入ってすぐの右手にはタイムキーパー?が控えている。
部屋に入って着席を促される。
お決まりの自己紹介。
職業とそれにまつわるちょっとした質問が終わると、流れ作業かのように本番突入。
「そこにあるトピックカードを表に向けて下さい」
と英語で言われる。
「あれ?Here is your topic card. —Thank you.みたいなやり取りがあるのでは?」
事前情報は当てにならない。トピックカードは試験官から受け取るのではなく、目の前の机に用意されていたのでした…。
トピックカードを表に向ける時、手が震えました。勝負どころではあまり緊張しないタイプなのですが、この時が緊張の最高潮でした。
トピック5題に目を通す。
「自分が得意なトピックはないか?すぐに意見が出せそうなトピックはないか?」
必死で探しました。トピック選びで与えられる時間は1分。できれば15秒でトピックを決定し、残り45秒でプロットとボディをある程度固めておきたい…!
そう思いながら5題のトピックに目を通すと…
あった!!

+ + +

### 設問 1
上の本文について、次の問いに答えよ。
(a) トピックカードはどこに用意されていたか。
(b) 目を通したトピックは何題だったか。
(c) トピック選びに与えられる時間はどれだけか。

### 本問の記録

+ + +

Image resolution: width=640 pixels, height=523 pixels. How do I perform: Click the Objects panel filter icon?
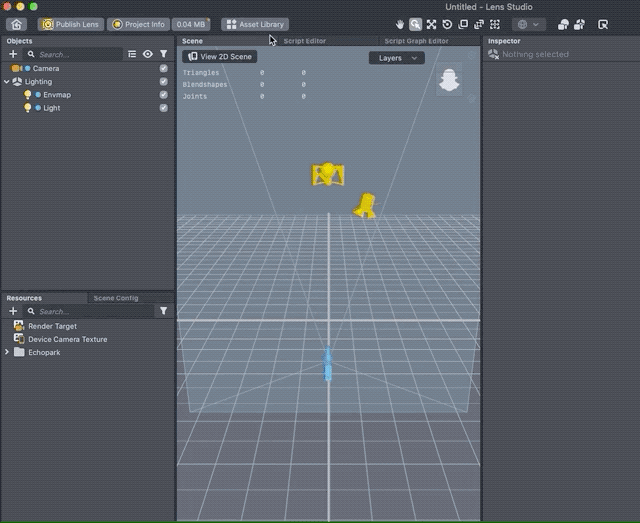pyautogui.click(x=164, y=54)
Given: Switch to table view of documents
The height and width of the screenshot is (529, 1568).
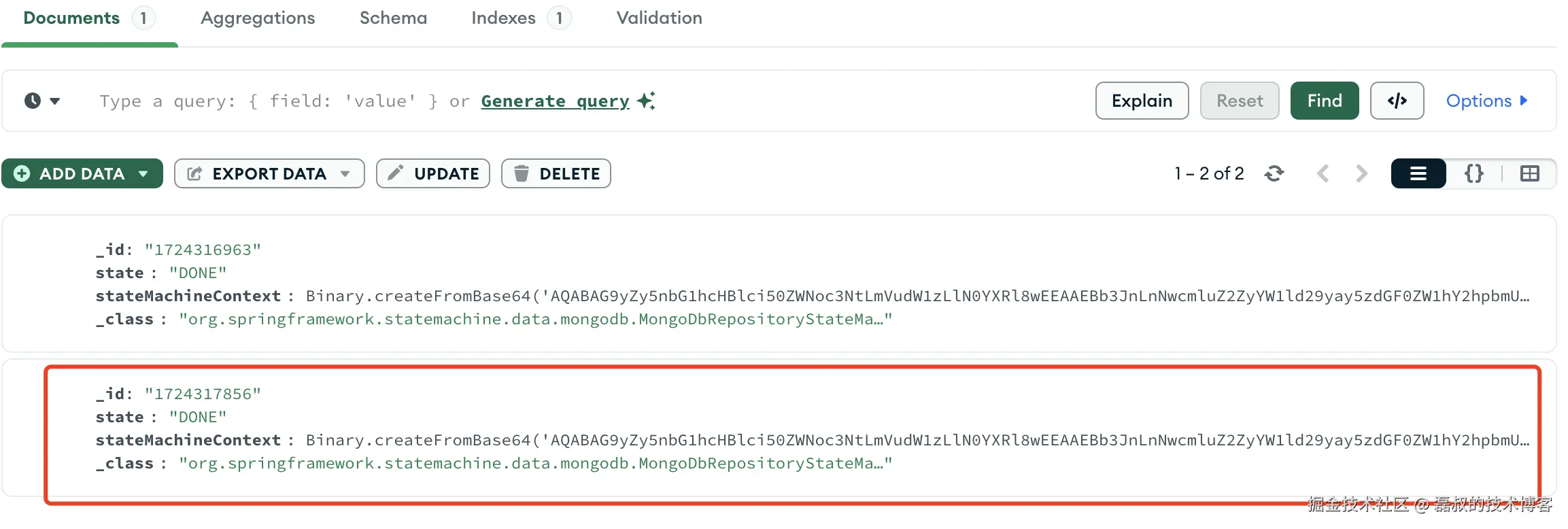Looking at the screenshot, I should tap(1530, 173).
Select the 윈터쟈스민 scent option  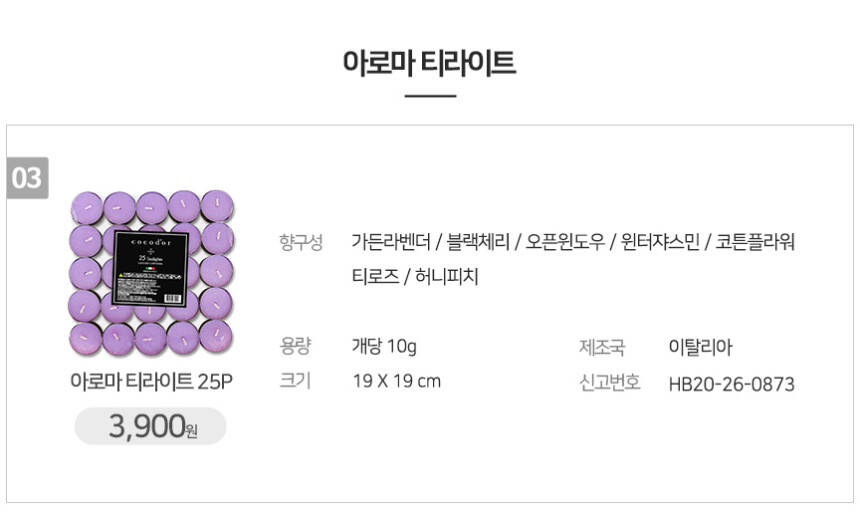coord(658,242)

+ + +

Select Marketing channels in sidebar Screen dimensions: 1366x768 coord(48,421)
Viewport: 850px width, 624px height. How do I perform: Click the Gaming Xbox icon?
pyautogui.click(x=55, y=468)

+ + +

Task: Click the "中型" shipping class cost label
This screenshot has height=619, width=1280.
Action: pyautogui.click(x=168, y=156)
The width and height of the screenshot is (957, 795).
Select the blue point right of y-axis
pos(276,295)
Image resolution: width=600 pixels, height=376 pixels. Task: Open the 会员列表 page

+ + +

### 設問 2
上の記録から、文字列「Image」を含む行をすべて抜き出せ。

### 解答 1
(a) 目の前の机に用意されていた。
(b) 5題だった。
(c) 1分である。

### 解答 2
Image resolution: width=640 pixels, height=523 pixels. How do I perform: Click the Objects panel filter icon?
Image resolution: width=600 pixels, height=376 pixels. Task: Open the 会员列表 page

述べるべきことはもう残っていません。